U.S. authorities say the gunman who killed 49 people at a gay nightclub in Florida referred to the brothers behind the Boston Marathon bombings as his "homeboys" in a call he made to emergency dispatchers during the attack.
The Federal Bureau of Investigation said in a June 13 statement that Omar Mateen, identified by authorities as the gunman in the massacre, made reference to Dzhokhar and Tamerlan Tsarnaev in the call made during the June 12 assault.
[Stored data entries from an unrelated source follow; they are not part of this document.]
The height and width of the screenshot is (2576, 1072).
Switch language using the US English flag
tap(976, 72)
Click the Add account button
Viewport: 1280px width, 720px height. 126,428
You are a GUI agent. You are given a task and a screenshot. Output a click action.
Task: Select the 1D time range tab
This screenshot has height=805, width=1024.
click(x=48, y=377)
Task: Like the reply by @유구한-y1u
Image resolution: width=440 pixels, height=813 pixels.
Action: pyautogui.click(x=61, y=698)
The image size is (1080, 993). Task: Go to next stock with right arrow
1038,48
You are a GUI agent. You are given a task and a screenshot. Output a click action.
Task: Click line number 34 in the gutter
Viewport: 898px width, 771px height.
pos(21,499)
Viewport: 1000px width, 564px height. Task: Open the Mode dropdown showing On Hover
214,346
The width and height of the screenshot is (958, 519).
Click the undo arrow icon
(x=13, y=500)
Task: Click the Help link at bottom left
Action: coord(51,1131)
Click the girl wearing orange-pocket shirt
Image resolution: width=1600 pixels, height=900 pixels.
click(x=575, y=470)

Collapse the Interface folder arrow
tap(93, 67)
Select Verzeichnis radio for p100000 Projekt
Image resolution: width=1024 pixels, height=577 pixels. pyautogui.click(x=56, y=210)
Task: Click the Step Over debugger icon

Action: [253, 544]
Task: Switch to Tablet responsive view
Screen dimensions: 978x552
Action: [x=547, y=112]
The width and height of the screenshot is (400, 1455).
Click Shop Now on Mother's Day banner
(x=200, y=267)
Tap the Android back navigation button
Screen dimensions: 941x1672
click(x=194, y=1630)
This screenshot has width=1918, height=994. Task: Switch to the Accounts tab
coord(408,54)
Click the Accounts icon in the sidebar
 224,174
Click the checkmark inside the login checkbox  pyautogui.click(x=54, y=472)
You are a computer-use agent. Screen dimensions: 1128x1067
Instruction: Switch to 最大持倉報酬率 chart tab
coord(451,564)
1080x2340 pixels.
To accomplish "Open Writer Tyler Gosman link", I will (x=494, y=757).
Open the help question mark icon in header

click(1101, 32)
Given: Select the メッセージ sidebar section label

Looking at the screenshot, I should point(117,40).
But Harold Shaw, special agent in charge of the FBI's Boston division, said in the statement that “all evidence collected to date shows no connection between Mateen and the Tsarnaev brothers,” whose family roots traced back to Russia’s troubled North Caucasus region.
FBI Director James Comey told reporters on June 13 that a 2013 investigation into Mateen, a U.S.-born citizen of Afghan descent, was launched after he claimed family ties to the Tsarnaev brothers and to the militant Al-Qaeda and Hizballah groups.
That investigation was closed 10 months later after authorities concluded that Mateen made the assertions to "freak out" his work colleagues, Comey said.
Massachusetts Governor Charlie Baker said Mateen, 29, had previously mentioned the Tsarnaev brothers “a couple of years ago” but did not provide further details.
"There were a series of interviews and discussions directly with [Mateen] by federal officials, and they concluded at that point in time that there was no direction between him and them at all," Baker said.
The governor said state officials received the information from federal authorities investigating the massacre at the Pulse nightclub in Orlando, Florida, the deadliest mass shooting in U.S. history.
The Tsarnaev brothers detonated two pressure-cooker bombs near the finish line of the Boston Marathon in April 2013, killing three and wounding more than 260.
Tamerlan, the older of the two brothers, was killed in a gunfight with police days after the bombing, while Dzhokhar, 22, was found guilty of carrying out the attack and sentenced to death last year.